A November 2014 email hacked from the accounts of Clinton campaign chairman John Podesta was among nearly 2,000 new emails published by the anti-secrecy group WikiLeaks. The email, from Clinton’s campaign manager Robby Mook to Podesta, said Obama administration officials should use their connections in the president’s home state to try to push back the March 15 Illinois primary by at least a month.

“The overall goal is to move the IL primary out of mid-March, where they are currently a lifeline to a moderate Republican candidate after the mostly southern Super Tuesday,” Mook wrote. “IL was a key early win for (GOP presidential candidate Mitt) Romney” in 2012.

While the request would come from Obama, the president and former Illinois senator, “the key point is that this is not an Obama ask, but a Hillary ask,” Mook said.

“The Clintons won’t forget what their friends have done for them,” he added.
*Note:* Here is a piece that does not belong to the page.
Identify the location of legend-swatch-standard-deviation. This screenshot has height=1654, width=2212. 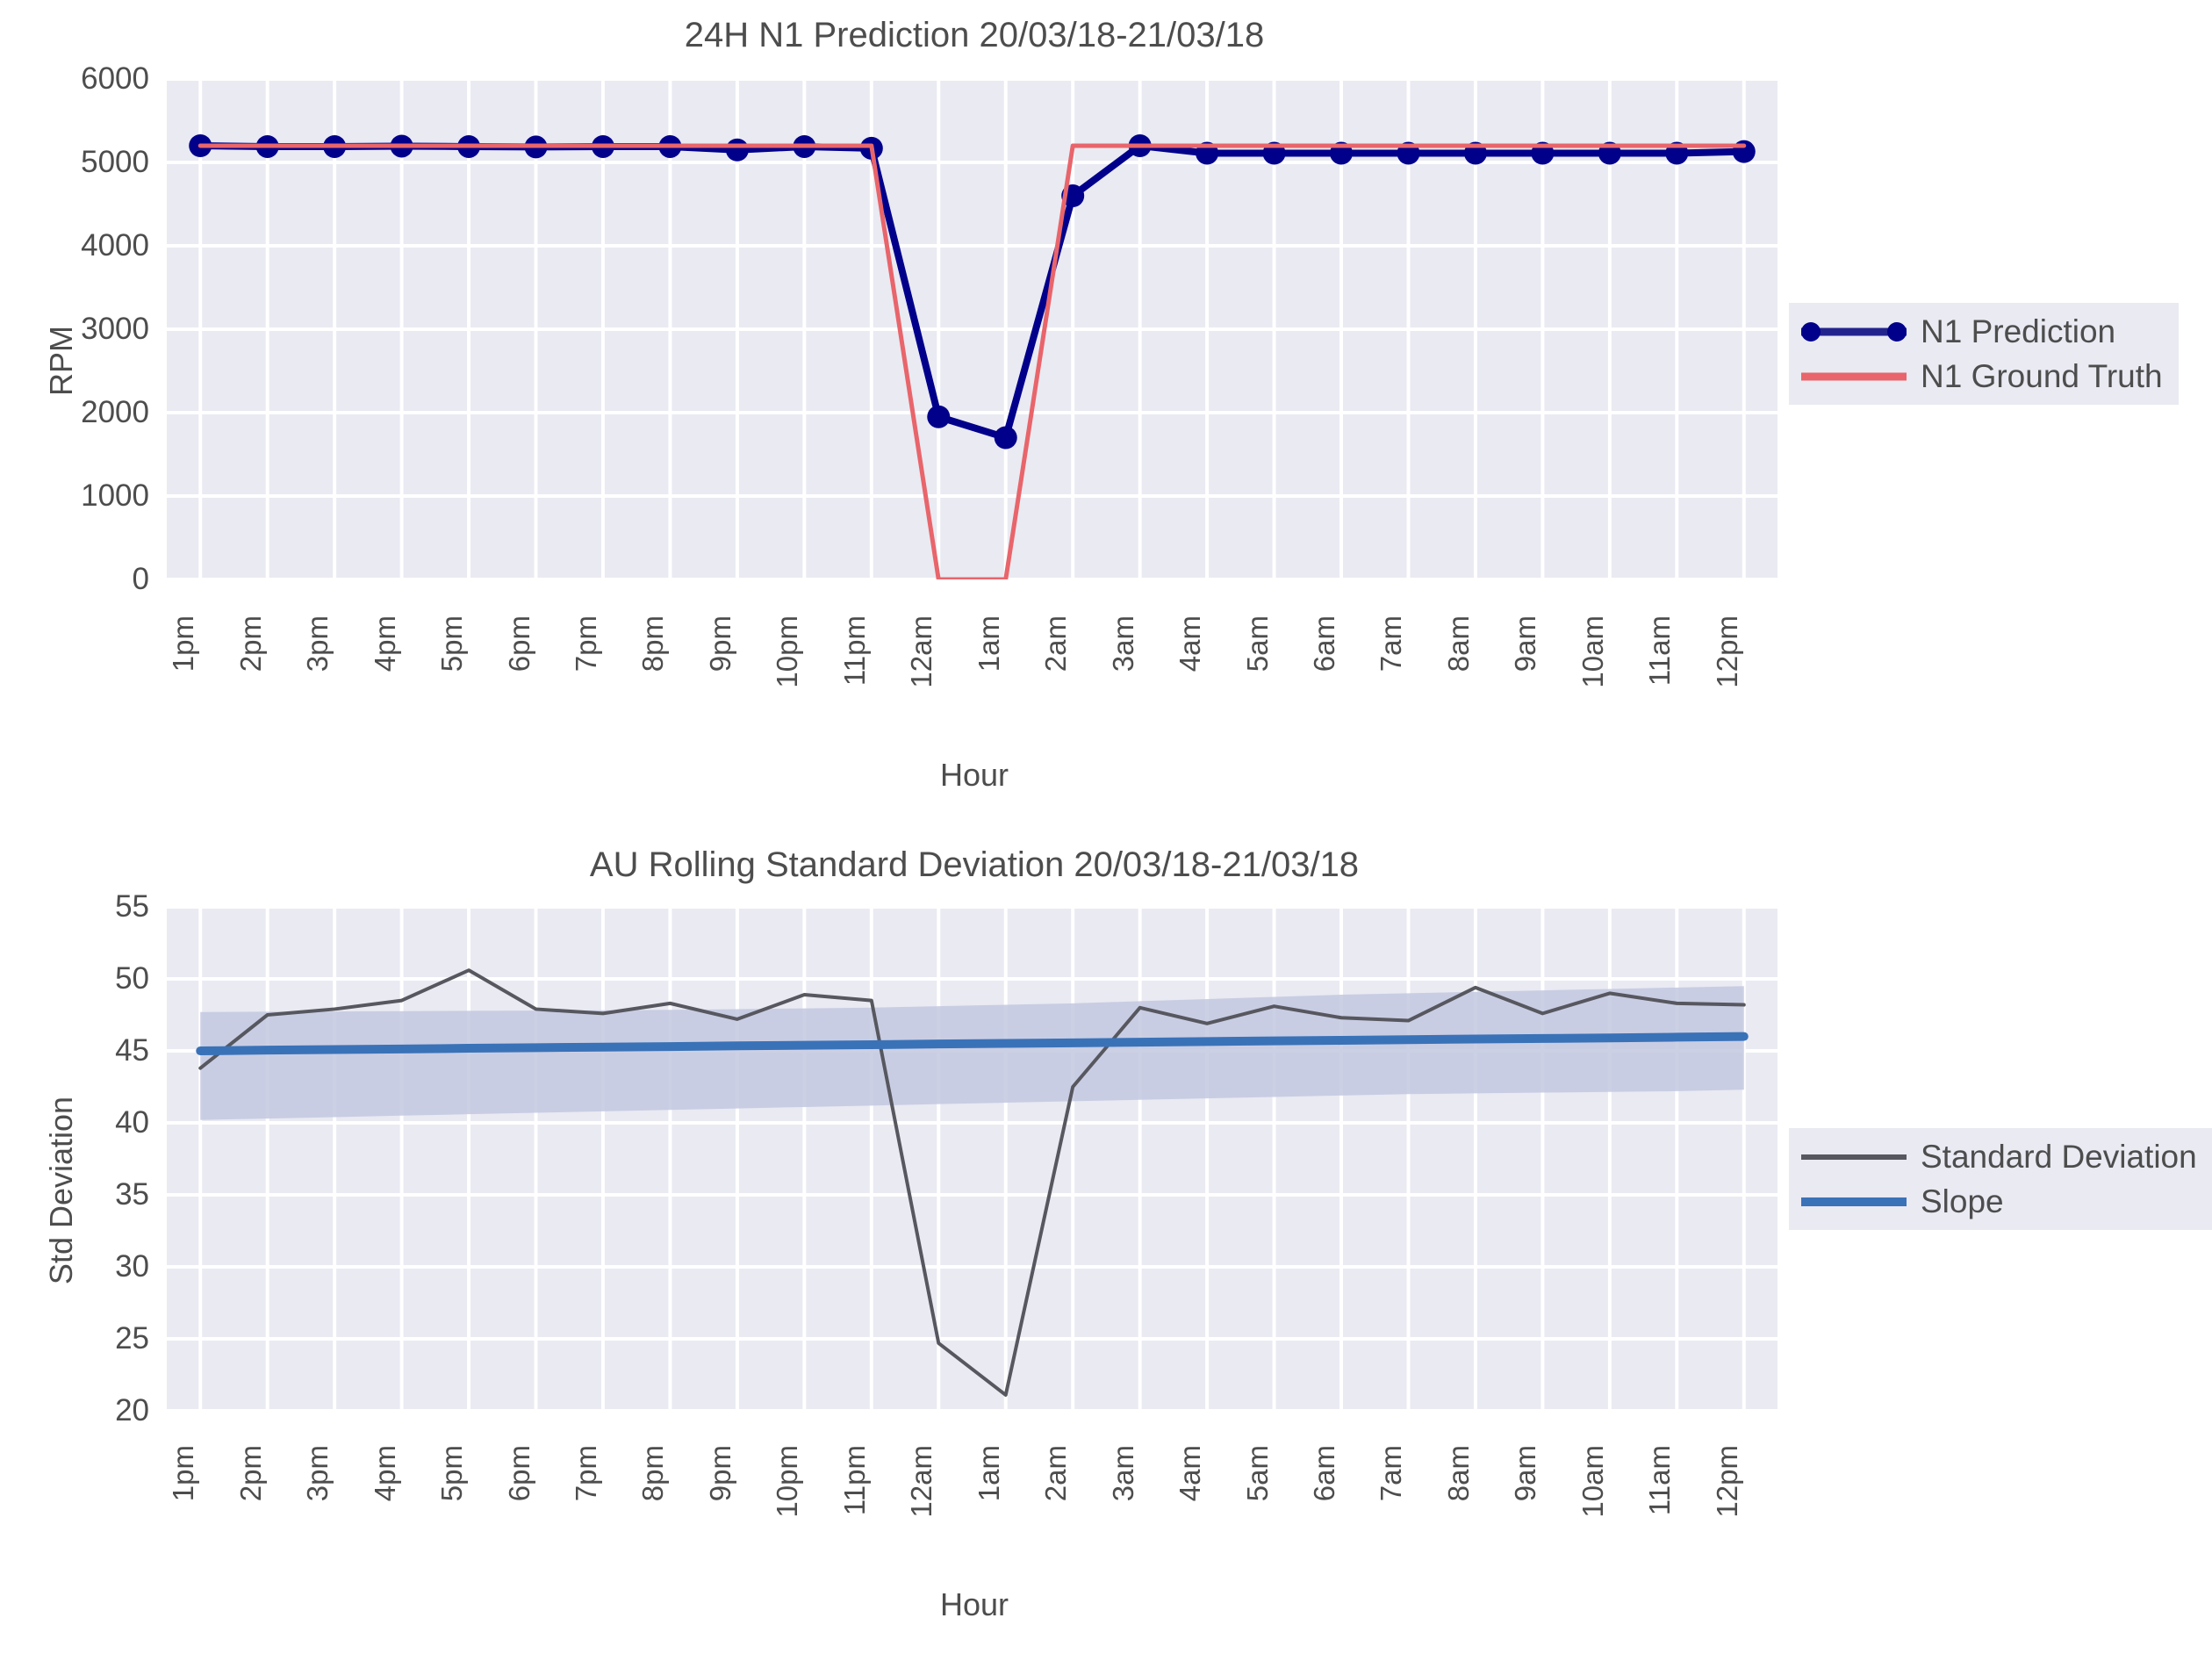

Mook suggested that Bill Daley, a former White House chief of staff and longtime Illinois power broker, should call the staff chief for Illinois House Speaker Mike Madigan to make the request.

Mook made it clear it would be a tough sell because Madigan and other Illinois officials “feel forgotten and neglected by POTUS,” a reference to Obama.

It’s not clear whether Daley or administration officials requested the change, or how hard they pushed for it. The primary was held as scheduled March 15. Clinton won the Democratic primary, while Donald Trump won the Republican contest.